3. The respondent filed O.P.(G&W)No.702 of 2010 before the Family Court, Kottayam, seeking an order to appoint him as the guardian of the minor children and for their custody. On the formation of the Family Court, Thiruvalla, the above original petition was transferred to that Court and renumbered as O.P. (G&W) No.1179 of 2010. The said original petition was compromised between the parties, in terms of the compromise recorded in I.A.No.526 of 2012. Ext.P2 is the compromise decree passed by the Family Court on 4.4.2012, in terms of the compromise so recorded.
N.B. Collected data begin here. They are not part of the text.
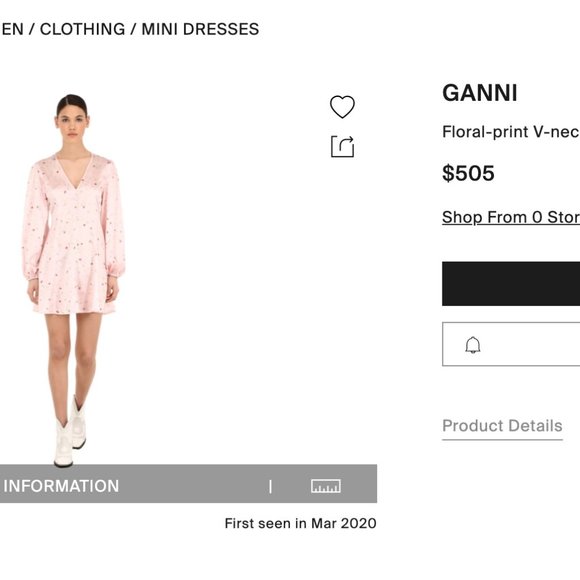Viewport: 580px width, 580px height.
Task: Click the bell alert icon
Action: tap(473, 345)
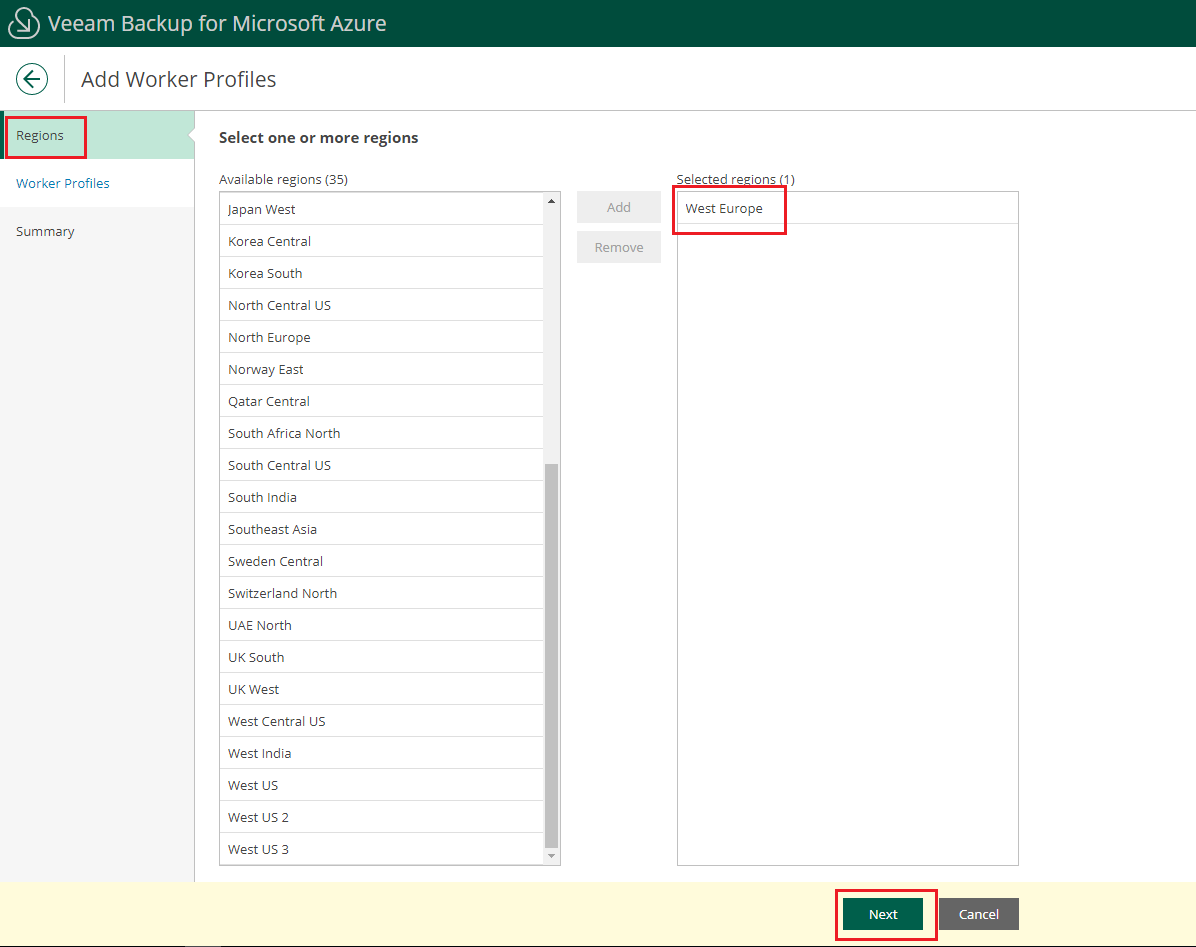Screen dimensions: 1196x947
Task: Click the Add button
Action: coord(618,207)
4. In terms of Ext.P2, the permanent custody of the two children till they attain majority was given to the respondent. The 1st petitioner was given liberty to get temporary custody of the children for a period of 20 days in every year, during the period when she comes on leave from her workplace abroad. The 2nd and 3rd petitioners, the maternal grandparents, were given liberty to visit the children once in a month at the residence of the respondent. The 1st petitioner was also given liberty to visit the children at their parental home as and when she likes, after due notice to the respondent through her parents. Based on Ext.P2 compromise decree, the custody of the children was handed over to the respondent, on 4.4.2012.

5. On 11.4.2015, the 1st petitioner came on leave from Saudi Arabia. In terms of Ext.P2 compromise decree, the custody of the children was handed over to her on 19.4.2015, for a period of 20 days. On 10.5.2015 the 2nd and 3rd petitioners, the maternal grandparents, took the children to their paternal home, in order to handover their custody to the respondent. At that time the children requested the respondent to allow them to stay at their maternal home for four 4 more days and accordingly, he allowed the children to stay in their maternal home for 4 more days and thereafter, the respondent brought them back to their paternal home.
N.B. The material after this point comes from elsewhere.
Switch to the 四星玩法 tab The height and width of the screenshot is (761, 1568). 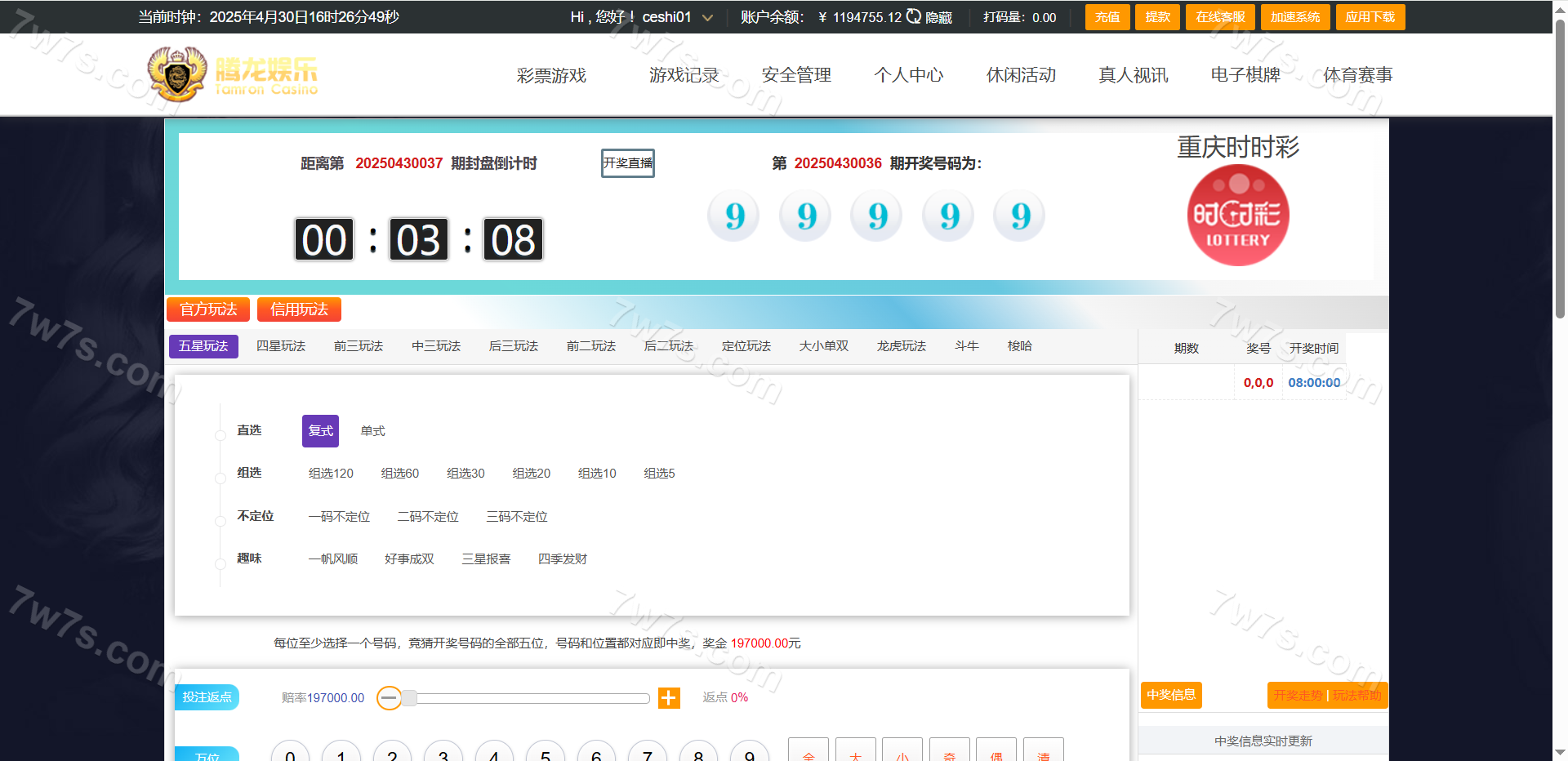click(x=281, y=346)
6. On 19.5.2015, the 'CHILD LINE', Kottayam submitted an urgent report before the Child Welfare Committee, Kottayam, stating that a 'SAVE CALL' was received on 'CHILD HELPLINE 1098' about the pathetic condition of the children of the 1st petitioner and the respondent, and the need for their emergency rescue. The Committee issued a 'rescue order' to the Child Line Co-ordinator and an 'assistance order' to the Sub Inspector of Police, Gandhinagar. After rescuing the children, a member of the Child Welfare Committee interacted with them and recorded their statement. Since the children declined to go with the respondent, they were accommodated in the Emmanuel Children Home, Parthumpara, and the 1st petitioner and the respondent were given notice to appear before the Committee on 20.5.2015. On that date, the Committee interacted with the children and their parents. The children expressed their desire to go with the 1st petitioner. Then the respondent produced copy of Ext.P2 compromise decree in O.P.(G&W)No.1179 of 2010. In such circumstances, the Child Welfare Committee submitted Ext.P3 report dated 25.5.2015, before the Family Court, Thiruvalla, in O.P.(G&W)No. 1179 of 2010.
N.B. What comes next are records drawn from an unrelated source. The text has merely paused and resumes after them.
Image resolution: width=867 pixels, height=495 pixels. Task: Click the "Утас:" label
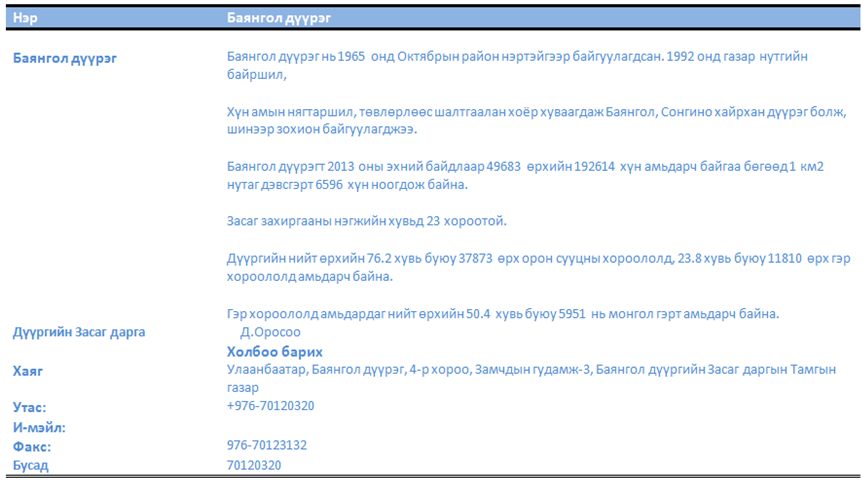[30, 407]
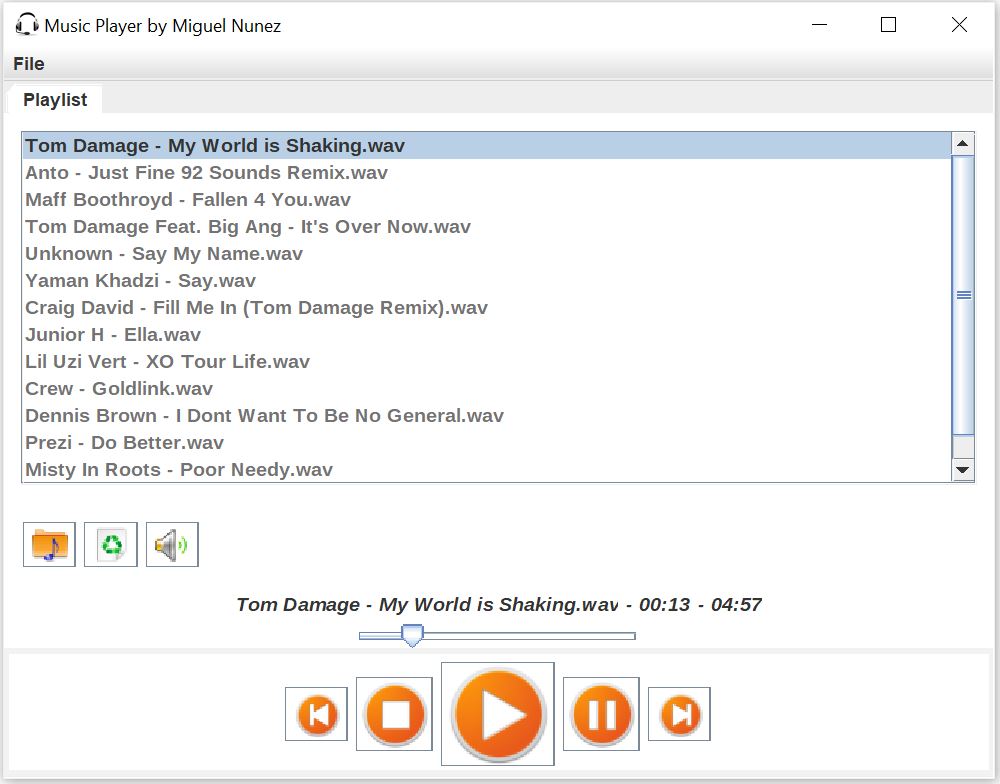Select Tom Damage - My World is Shaking.wav
The width and height of the screenshot is (1000, 784).
tap(215, 146)
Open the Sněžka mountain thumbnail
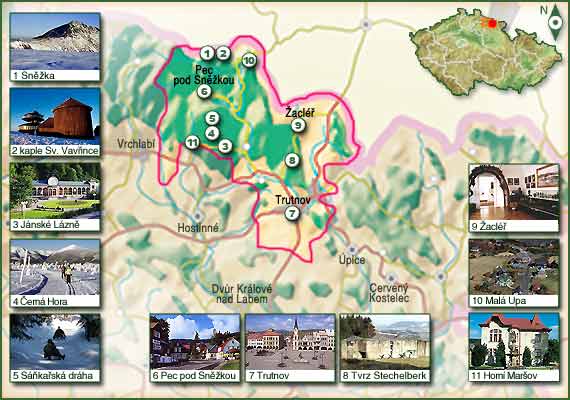The image size is (570, 400). (55, 41)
7. The 1st petitioner-mother, along with her parents, filed I.A.No.527 of 2015 in O.P.(G&W)No.1179 of 2010 before the Family Court, an application under 

Section 12 of the Guardians and Wards Act, 1890

seeking interim custody of the children, stating that, pursuant to Ext.P2 compromise decree the children started residing with the respondent from 4.4.2012 at their paternal home. But life was not happy for them in the custody of the respondent. The children, who were till then studying in a very reputed school, were admitted in an ordinary school. The respondent failed to look after them properly. The respondent, after the death of his mother, comes home drunk in the dead of night, leaving the children at home alone. The children were subjected to abuse and were physically manhandled. The children are now very afraid of him and they do not want to live with him. The children revealed the untold miseries faced by them, during their 20 days stay with the 1st petitioner. They were also reluctant to go with the respondent. However, on 10.5.2015, the 2nd and 3rd petitioners took the children to their paternal home. As the children were crying, they took the children back to their maternal home, for residing there for 4 more days. On 14.5.2015, the respondent came there and took them back to their paternal home. After reaching Kottayam, the children contacted the Child Welfare Helpline, which culminated in the Child Welfare Committee, Kottayam filing Ext.P3 report before the Family Court, Thiruvalla. The statement given by the children before the Child Welfare Committee was also produced along with I.A.No.527 of 2015. Therefore, according to the petitioners, the atmosphere in the paternal home is not congenial for the welfare of the children and it will only hamper their growth. In such circumstances, the petitioners filed I.A.No.528 of 2015 seeking an order to remove the respondent from the guardianship of the children and to appoint the 1st petitioner as their guardian and also to grant the petitioners their custody. It was along with the aforesaid application, the petitioners filed I.A.No.527 of 2015, under Section 12 of the Guardians and Wards Act, 1890, seeking an order to give them interim custody of the children.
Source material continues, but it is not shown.